* Exercise objective
The task calls for each record to be given again unchanged, minus any pictures.

(Dataset entries)
--*--
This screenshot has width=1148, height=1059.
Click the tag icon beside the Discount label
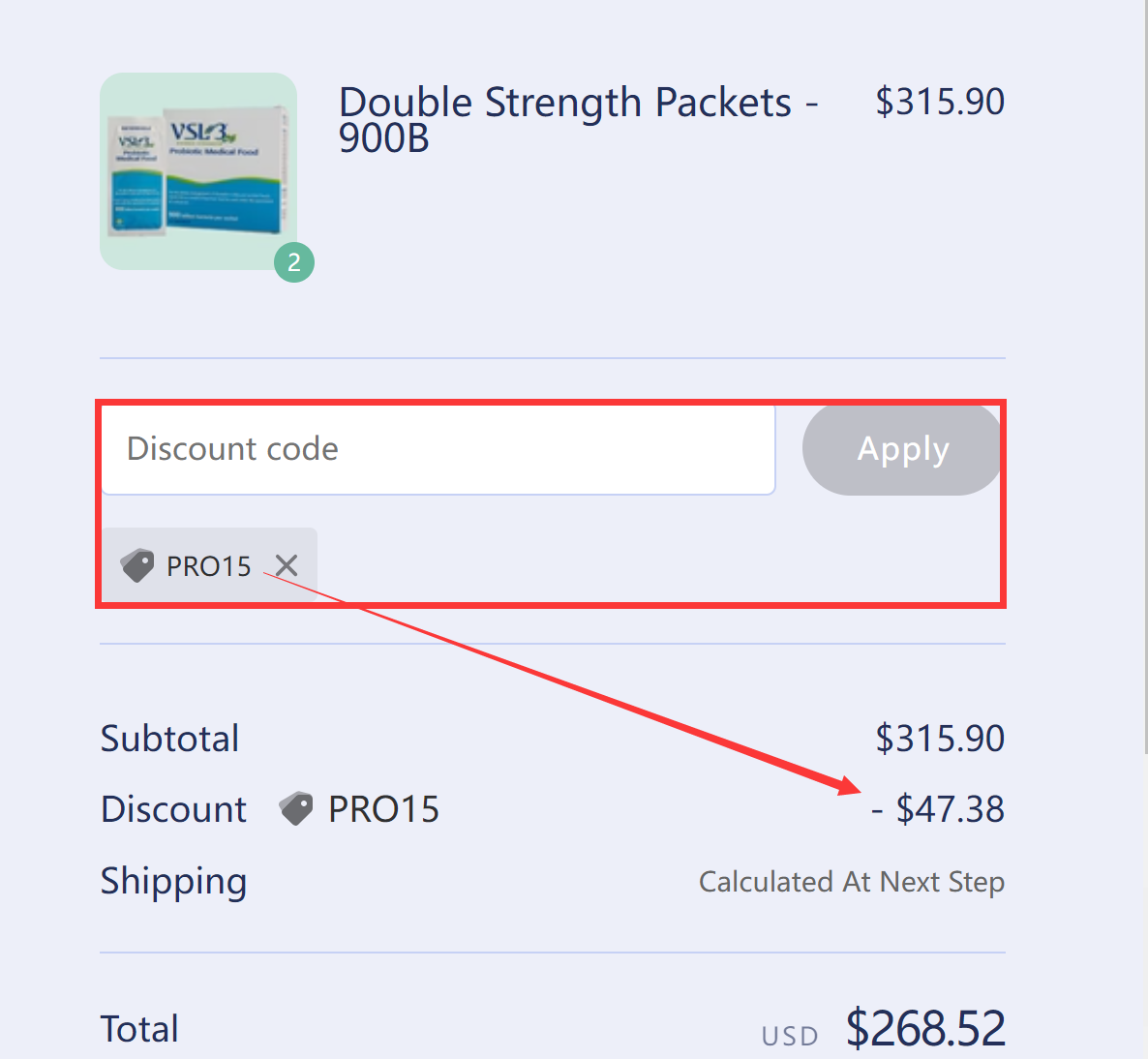(296, 807)
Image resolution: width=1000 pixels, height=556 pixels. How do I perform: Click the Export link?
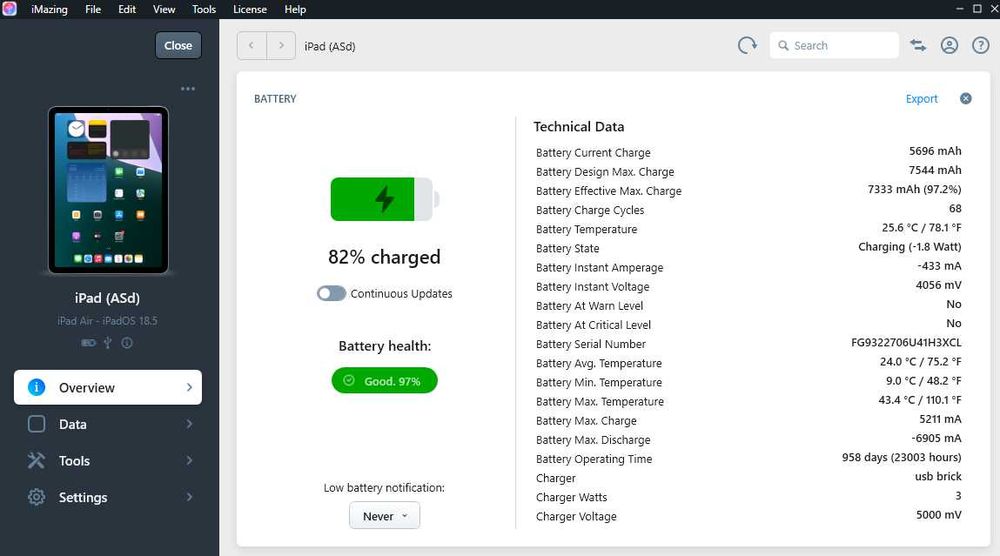(921, 99)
--*--
* Output
This screenshot has width=1148, height=1059.
Click the tag icon beside the Discount label
(296, 807)
Image resolution: width=1000 pixels, height=556 pixels. How do I perform: Click the Export link?
(921, 99)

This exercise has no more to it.